PASSAGE FOR REVIEW Block Start

[Advaita-l] Difference in the approaches of Madhwacharya and Shankaracharya

Sunil Bhattacharjya sunil_bhattacharjya at yahoo.com
Sat Aug 20 10:15:26 CDT 2016


Yes he does. The Bhagavad Gita itself is part of the Mahabharata. Shankara treated the Bhagavad Gita (which is included in the Mahabharata) as an Upanishada. and he wrote bhashya on the Bhagavadgita separately and not together with the ten Upanishads. Lord Ram told that if one has to read one upanishad then it should be the Mandukya and mind that this statement was made around the end of the Treta yuga and in the very beginning of the Dwapara yuga and the Bhagavad Gita as a text was not available in the time of Lord Ram. We find in the Varaha purana  that the Bhagavad gita is the highest knowledge and that too imparted by the Paripurna brahman Lord Krishna himself.

PASSAGE FOR REVIEW Block End
DATA Block Start

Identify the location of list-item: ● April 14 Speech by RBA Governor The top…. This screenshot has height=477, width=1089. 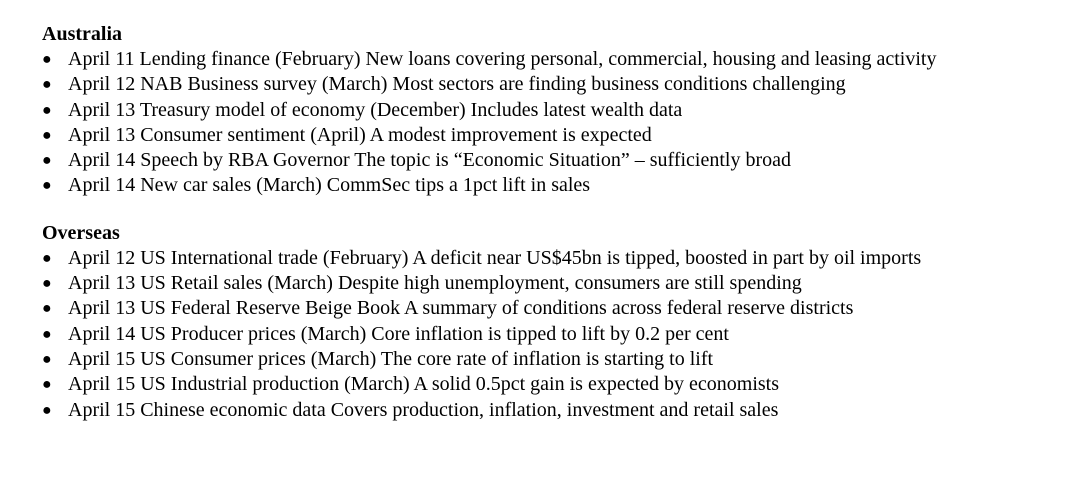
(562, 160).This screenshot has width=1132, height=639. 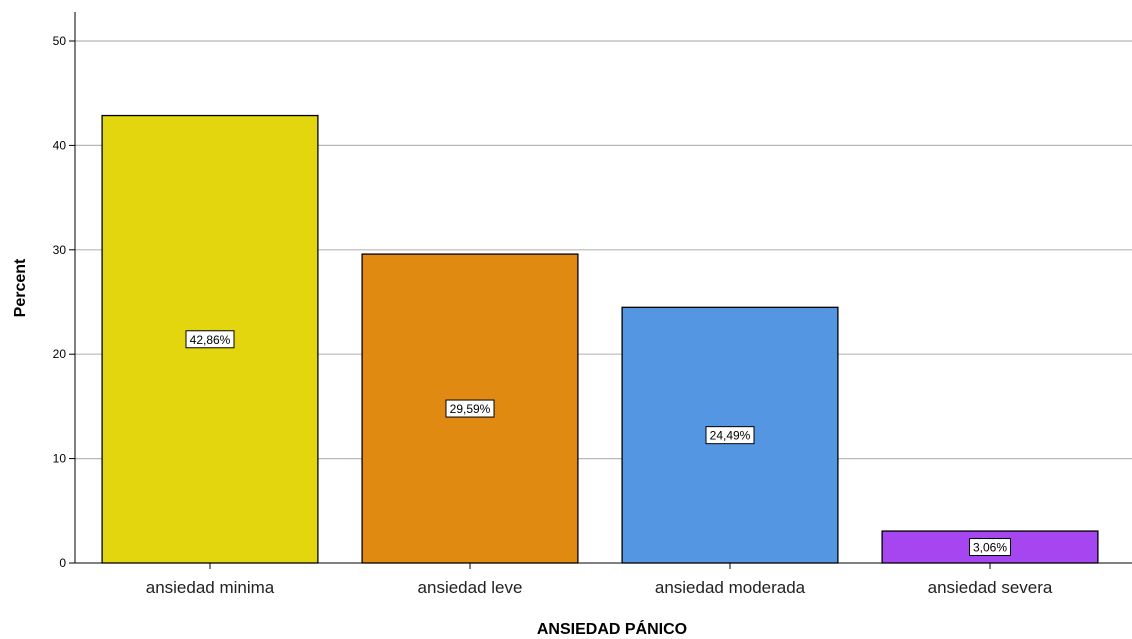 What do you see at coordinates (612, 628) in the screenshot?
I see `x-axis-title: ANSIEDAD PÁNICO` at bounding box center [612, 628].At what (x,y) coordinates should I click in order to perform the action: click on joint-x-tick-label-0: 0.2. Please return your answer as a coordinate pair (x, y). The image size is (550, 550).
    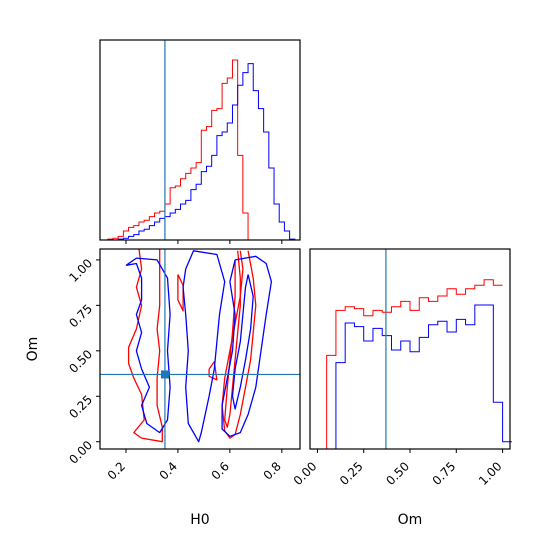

DATA Block End

● **WHAT IS REQUIRED**
Write out the mailing-list post comparing the approaches of Madhwacharya and Shankaracharya in full, word for word.

● **EXPECTED OUTPUT**
[Advaita-l] Difference in the approaches of Madhwacharya and Shankaracharya

Sunil Bhattacharjya sunil_bhattacharjya at yahoo.com
Sat Aug 20 10:15:26 CDT 2016


Yes he does. The Bhagavad Gita itself is part of the Mahabharata. Shankara treated the Bhagavad Gita (which is included in the Mahabharata) as an Upanishada. and he wrote bhashya on the Bhagavadgita separately and not together with the ten Upanishads. Lord Ram told that if one has to read one upanishad then it should be the Mandukya and mind that this statement was made around the end of the Treta yuga and in the very beginning of the Dwapara yuga and the Bhagavad Gita as a text was not available in the time of Lord Ram. We find in the Varaha purana  that the Bhagavad gita is the highest knowledge and that too imparted by the Paripurna brahman Lord Krishna himself.